La jurisprudence francophone des Cours suprêmes


recherche avancée

05/07/2024 | FRANCE | N°23NC02583

France | France, Cour administrative d'appel de NANCY, 1ère chambre, 05 juillet 2024, 23NC02583


Vu la procédure suivante :



Procédure contentieuse antérieure :



M. B... A... a demandé au tribunal administratif de Châlons-en-Champagne d'annuler l'arrêté du 22 mars 2023 par lequel la préfète de l'Aube a refusé de lui délivrer un titre de séjour, l'a obligé à quitter le territoire français dans un délai de trente jours et a fixé le pays à destination duquel il serait susceptible d'être éloigné en cas d'exécution contrainte, d'enjoindre à la préfète de l'Aube de lui délivrer une carte de séjour temporaire.



Par un jugement n° 2300873 du 13 juillet 2023, le tribunal administratif de Châlons-en-Champagne a rejet...

Vu la procédure suivante :

Procédure contentieuse antérieure :

M. B... A... a demandé au tribunal administratif de Châlons-en-Champagne d'annuler l'arrêté du 22 mars 2023 par lequel la préfète de l'Aube a refusé de lui délivrer un titre de séjour, l'a obligé à quitter le territoire français dans un délai de trente jours et a fixé le pays à destination duquel il serait susceptible d'être éloigné en cas d'exécution contrainte, d'enjoindre à la préfète de l'Aube de lui délivrer une carte de séjour temporaire.

Par un jugement n° 2300873 du 13 juillet 2023, le tribunal administratif de Châlons-en-Champagne a rejeté sa demande.

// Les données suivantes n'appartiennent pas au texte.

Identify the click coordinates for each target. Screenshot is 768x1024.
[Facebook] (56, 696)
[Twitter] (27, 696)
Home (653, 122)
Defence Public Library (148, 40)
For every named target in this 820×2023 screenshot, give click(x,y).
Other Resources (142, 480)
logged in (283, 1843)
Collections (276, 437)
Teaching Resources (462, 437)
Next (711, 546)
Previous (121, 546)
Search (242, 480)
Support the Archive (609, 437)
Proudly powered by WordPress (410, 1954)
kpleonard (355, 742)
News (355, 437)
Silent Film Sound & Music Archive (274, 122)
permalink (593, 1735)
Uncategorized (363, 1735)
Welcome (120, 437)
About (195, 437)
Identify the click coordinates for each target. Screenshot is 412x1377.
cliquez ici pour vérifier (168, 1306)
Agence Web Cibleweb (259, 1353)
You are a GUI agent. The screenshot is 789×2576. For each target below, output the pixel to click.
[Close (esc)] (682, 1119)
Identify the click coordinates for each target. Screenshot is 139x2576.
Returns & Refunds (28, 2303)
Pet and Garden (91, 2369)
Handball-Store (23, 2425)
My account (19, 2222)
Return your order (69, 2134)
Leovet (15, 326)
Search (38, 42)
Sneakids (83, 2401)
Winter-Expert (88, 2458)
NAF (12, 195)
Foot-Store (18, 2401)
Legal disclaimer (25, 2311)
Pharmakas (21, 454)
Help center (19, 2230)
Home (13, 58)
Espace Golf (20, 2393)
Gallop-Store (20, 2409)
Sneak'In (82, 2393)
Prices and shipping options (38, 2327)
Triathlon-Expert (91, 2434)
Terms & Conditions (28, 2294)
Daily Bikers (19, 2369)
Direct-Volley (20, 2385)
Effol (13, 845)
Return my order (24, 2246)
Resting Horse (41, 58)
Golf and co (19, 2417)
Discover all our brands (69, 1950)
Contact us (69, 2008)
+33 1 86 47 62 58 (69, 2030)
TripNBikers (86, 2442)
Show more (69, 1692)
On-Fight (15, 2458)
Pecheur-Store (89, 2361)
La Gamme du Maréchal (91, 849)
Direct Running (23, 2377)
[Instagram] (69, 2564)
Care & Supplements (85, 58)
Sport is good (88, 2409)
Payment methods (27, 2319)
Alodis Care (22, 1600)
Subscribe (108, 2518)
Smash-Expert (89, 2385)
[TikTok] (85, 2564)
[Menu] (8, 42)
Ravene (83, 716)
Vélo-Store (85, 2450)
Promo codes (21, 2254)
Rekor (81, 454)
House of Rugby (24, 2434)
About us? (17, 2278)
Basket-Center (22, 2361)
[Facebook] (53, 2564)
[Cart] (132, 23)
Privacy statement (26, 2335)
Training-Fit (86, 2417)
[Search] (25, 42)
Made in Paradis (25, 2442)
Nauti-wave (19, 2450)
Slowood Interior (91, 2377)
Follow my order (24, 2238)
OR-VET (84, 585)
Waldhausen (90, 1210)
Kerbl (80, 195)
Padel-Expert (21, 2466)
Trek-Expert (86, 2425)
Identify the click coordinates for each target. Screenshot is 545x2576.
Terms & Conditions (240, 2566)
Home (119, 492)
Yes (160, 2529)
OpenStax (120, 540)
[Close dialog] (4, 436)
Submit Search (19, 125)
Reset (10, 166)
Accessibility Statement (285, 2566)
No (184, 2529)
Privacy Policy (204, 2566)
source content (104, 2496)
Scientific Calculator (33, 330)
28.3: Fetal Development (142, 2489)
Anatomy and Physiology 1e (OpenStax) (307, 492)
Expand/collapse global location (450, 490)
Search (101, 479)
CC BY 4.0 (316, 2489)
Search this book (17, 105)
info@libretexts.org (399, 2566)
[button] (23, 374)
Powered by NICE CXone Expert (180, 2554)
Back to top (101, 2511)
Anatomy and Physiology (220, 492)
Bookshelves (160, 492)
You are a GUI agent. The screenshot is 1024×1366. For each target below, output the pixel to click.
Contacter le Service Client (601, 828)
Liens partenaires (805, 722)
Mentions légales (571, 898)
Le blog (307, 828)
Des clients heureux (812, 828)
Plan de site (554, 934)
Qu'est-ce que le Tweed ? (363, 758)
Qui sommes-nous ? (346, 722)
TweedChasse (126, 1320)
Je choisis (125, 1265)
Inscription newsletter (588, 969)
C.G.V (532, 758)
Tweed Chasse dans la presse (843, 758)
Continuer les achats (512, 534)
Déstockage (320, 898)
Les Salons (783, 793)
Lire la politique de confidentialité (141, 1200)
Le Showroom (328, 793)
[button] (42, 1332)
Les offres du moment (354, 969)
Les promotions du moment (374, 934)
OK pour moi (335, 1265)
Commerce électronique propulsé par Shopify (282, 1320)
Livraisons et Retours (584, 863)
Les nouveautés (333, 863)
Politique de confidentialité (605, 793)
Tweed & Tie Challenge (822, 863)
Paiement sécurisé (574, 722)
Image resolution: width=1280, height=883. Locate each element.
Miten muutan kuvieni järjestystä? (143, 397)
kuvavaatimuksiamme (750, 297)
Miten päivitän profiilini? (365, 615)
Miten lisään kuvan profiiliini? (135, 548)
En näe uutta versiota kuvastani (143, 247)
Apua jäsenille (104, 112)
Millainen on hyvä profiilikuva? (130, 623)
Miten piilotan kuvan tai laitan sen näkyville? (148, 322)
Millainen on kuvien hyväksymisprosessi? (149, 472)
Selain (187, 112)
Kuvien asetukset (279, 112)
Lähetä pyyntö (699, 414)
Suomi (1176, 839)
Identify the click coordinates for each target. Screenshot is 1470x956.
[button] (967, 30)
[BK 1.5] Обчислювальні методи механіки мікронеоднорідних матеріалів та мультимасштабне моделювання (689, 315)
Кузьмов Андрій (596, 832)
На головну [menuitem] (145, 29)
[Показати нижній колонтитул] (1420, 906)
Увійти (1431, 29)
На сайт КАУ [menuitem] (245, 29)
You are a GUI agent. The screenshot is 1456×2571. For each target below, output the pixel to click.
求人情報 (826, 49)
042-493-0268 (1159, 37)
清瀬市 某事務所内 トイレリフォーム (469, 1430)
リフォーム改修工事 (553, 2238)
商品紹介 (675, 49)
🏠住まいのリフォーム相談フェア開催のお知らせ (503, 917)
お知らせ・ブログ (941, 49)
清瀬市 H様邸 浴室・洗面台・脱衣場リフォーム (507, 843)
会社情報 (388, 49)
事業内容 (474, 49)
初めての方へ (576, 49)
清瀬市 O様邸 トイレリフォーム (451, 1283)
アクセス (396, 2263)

Procédure devant la cour :

Par une requête et un mémoire enregistrés les 3 août 2023 et 15 novembre 2023,

M. A..., représenté par Me Lombardi, demande à la cour :

1°) d'annuler le jugement du tribunal administratif de Châlons-en-Champagne ;

2°) d'annuler l'arrêté du 22 mars 2023 ;

3°) de lui octroyer un titre de séjour ;

3°) de mettre à la charge de l'Etat une somme de 800 euros au titre de l'article L. 761-1 du code de justice administrative.

Il soutient que :

- l'arrêté est insuffisamment motivé ;

- il a été pris en méconnaissance de son droit d'être entendu protégé par l'article 41 de la charte des droits fondamentaux de l'Union européenne ;

- la décision est entachée d'erreur manifeste d'appréciation dès lors qu'il fait preuve d'une insertion scolaire et bénéficie d'une aide financière pour poursuivre sa scolarité ;

- sa famille ne peut pas retourner dans son pays d'origine ;

- il peut prétendre à la délivrance d'un titre de séjour sur le fondement des dispositions des articles L. 422-1 et L. 423-23 du code de l'entrée et du séjour des étrangers et du droit d'asile.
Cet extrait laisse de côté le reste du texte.